Ribonucleic acid (RNA) based genetic medicines are a promising way to treat many diseases as these medicines can be highly personalized. However, there remain challenges to their development and widespread use. These include: 

• Getting RNA molecules into specific target cells in the body efficiently to reduce side effects 

• Improving their stability to produce a sustained therapeutic effect and  

• The methods available to assess these genetic medicines are unable to predict their effectiveness. Therefore, testing potential RNA therapeutics is usually labour intensive and cost-intensive, which slows drug optimization efforts.  

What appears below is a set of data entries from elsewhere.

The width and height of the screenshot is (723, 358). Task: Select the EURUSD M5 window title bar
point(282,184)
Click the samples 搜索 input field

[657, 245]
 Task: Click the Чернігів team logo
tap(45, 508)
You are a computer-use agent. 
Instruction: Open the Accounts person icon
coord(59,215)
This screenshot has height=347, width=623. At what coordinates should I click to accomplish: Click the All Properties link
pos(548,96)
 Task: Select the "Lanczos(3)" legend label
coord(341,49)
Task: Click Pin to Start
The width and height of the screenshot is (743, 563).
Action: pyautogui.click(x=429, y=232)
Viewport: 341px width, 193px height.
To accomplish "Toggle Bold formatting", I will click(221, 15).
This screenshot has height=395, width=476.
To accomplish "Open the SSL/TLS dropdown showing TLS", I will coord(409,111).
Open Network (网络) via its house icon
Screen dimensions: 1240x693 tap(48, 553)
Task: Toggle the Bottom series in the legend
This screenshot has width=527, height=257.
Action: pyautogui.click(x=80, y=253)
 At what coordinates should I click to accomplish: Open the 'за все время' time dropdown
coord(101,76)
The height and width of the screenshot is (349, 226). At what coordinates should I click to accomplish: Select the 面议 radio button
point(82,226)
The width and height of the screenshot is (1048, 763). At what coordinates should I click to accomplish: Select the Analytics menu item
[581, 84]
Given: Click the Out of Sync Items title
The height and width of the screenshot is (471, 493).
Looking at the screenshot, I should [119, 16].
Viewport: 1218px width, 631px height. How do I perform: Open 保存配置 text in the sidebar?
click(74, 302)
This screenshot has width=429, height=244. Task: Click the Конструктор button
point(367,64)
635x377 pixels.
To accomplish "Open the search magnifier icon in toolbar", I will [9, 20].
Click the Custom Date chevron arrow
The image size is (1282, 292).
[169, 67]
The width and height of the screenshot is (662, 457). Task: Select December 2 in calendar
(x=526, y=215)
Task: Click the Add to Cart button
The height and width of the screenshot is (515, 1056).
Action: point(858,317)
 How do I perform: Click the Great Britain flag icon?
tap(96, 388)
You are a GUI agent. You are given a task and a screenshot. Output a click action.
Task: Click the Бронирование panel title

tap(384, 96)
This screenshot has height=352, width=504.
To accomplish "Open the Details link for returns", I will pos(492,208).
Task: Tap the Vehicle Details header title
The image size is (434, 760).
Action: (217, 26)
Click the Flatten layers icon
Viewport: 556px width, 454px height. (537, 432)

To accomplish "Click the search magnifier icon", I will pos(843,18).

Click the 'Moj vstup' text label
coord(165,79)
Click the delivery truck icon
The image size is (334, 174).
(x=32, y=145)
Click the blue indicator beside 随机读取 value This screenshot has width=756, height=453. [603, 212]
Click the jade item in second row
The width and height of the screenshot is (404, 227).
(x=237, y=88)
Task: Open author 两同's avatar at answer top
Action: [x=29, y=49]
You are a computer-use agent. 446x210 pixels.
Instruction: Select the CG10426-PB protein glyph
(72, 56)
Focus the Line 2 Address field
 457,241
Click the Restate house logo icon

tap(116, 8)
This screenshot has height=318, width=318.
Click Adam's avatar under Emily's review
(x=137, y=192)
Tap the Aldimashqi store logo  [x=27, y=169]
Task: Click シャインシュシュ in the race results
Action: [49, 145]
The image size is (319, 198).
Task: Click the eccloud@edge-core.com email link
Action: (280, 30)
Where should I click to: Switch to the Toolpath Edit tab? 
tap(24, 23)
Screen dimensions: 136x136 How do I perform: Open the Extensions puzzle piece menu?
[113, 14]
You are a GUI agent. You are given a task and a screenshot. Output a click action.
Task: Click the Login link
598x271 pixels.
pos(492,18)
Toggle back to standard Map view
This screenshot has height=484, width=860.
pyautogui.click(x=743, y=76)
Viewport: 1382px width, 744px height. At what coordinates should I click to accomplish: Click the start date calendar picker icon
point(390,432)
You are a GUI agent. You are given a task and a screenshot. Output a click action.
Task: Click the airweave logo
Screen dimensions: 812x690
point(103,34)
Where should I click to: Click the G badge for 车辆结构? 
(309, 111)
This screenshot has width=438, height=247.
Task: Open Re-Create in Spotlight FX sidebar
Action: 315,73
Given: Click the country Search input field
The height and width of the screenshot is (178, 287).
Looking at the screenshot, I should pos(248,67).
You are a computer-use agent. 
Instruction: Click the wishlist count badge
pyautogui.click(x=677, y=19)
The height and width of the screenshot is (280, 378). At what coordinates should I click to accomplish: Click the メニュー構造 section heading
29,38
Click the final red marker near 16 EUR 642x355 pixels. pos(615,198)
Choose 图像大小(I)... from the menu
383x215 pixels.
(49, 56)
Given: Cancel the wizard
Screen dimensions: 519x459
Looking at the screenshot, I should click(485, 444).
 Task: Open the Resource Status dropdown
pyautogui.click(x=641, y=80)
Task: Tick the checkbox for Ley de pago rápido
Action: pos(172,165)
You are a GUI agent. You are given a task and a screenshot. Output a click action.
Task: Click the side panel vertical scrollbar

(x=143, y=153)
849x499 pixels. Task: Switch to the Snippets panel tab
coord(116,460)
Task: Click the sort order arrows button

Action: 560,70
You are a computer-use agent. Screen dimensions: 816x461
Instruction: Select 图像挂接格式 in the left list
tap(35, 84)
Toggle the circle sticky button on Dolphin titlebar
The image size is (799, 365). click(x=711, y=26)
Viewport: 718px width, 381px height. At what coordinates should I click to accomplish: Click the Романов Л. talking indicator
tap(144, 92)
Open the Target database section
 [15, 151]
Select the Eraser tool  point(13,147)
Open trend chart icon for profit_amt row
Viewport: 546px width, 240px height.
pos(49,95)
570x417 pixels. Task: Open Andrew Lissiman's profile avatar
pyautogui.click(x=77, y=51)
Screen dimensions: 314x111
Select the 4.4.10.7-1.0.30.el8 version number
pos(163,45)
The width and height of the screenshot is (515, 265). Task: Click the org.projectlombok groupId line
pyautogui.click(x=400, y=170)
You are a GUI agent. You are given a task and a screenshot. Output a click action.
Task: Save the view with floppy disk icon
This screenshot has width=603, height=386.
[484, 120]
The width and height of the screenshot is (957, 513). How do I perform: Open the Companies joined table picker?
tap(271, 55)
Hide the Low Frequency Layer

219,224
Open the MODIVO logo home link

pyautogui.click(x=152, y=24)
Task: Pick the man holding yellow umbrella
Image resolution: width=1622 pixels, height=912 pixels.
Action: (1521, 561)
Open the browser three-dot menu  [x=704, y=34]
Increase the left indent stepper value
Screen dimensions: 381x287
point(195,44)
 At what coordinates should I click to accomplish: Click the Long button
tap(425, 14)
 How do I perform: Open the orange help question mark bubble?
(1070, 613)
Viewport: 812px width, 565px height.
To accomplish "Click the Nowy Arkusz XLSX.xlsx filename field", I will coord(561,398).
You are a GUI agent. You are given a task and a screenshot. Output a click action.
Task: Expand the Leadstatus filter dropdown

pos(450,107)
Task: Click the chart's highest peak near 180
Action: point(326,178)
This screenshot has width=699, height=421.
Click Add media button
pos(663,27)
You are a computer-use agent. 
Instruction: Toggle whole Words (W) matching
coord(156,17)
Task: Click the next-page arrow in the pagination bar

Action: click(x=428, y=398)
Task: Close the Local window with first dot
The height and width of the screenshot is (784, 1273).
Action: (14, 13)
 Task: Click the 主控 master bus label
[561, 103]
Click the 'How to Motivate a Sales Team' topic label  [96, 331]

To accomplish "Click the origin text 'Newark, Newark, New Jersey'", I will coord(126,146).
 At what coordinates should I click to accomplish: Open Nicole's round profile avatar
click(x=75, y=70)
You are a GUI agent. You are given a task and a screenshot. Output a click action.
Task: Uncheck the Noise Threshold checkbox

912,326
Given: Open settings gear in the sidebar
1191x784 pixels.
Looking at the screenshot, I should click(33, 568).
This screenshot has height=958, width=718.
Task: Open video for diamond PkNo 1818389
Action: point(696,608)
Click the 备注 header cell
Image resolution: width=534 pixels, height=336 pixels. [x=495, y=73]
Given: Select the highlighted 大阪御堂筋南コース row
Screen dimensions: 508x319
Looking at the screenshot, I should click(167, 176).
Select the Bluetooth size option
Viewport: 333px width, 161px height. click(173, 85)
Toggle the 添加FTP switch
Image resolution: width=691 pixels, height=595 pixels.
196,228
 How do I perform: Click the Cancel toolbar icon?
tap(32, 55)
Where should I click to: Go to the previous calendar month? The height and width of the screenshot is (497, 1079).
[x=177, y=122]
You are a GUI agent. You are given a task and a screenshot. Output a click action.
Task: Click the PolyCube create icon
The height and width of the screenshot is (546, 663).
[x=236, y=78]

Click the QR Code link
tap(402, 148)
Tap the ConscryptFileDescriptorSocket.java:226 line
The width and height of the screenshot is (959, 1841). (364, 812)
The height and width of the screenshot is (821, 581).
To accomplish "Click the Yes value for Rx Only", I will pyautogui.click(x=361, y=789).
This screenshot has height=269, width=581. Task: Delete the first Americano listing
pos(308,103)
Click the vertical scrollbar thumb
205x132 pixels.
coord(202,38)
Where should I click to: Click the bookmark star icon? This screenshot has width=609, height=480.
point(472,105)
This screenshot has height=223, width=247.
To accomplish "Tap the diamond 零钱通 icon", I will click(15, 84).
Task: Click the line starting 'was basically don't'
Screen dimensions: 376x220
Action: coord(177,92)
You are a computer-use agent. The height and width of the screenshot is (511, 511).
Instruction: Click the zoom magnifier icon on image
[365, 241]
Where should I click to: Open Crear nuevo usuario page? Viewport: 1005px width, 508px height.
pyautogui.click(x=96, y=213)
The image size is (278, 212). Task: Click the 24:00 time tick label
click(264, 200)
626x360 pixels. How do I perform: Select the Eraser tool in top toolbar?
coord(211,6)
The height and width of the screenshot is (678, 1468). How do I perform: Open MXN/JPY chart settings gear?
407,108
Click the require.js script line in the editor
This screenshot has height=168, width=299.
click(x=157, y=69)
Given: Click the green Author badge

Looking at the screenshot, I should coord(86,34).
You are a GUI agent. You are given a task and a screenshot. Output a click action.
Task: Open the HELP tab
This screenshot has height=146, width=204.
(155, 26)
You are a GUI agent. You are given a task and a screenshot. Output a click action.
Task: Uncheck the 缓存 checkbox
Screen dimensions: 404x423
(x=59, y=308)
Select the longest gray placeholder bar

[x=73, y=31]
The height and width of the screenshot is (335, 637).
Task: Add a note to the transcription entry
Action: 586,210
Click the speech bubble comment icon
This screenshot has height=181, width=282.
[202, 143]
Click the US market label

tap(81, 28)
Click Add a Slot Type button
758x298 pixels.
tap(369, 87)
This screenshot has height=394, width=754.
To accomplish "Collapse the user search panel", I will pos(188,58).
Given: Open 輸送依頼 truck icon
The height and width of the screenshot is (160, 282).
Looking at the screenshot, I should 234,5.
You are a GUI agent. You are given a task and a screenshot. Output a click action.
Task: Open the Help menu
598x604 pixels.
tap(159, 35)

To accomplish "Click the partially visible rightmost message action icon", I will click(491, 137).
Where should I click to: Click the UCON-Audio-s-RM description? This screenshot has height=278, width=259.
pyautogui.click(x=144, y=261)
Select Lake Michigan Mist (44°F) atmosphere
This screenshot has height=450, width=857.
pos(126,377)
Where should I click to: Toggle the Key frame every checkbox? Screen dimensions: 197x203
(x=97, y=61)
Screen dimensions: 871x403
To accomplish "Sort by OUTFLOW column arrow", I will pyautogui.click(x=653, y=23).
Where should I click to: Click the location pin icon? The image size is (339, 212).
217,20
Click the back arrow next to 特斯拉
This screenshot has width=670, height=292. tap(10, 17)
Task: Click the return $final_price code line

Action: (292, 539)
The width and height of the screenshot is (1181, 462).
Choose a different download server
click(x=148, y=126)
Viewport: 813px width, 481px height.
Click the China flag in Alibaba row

Led by Drs. Eric Jan and Sabrina Leslie, this research aims to address these challenges and advance the development of new genetic medicines for cystic fibrosis and autoimmune disorders. These genetic medicines will consist of therapeutic RNAs encapsulated in lipid nanoparticles (LNPs). This study proposes utilizing RNA elements identified from viruses to enhance the stability of RNA in human target cells, employing advanced imaging based techniques to evaluate the designed genetic medicines and using this data to develop mathematical models that may predict the effectiveness of RNA-based medicines.  

This research has the potential to accelerate the development of novel genetic therapies for diverse diseases, such as autoimmune disorders, cystic fibrosis, cancers and inherited disorders.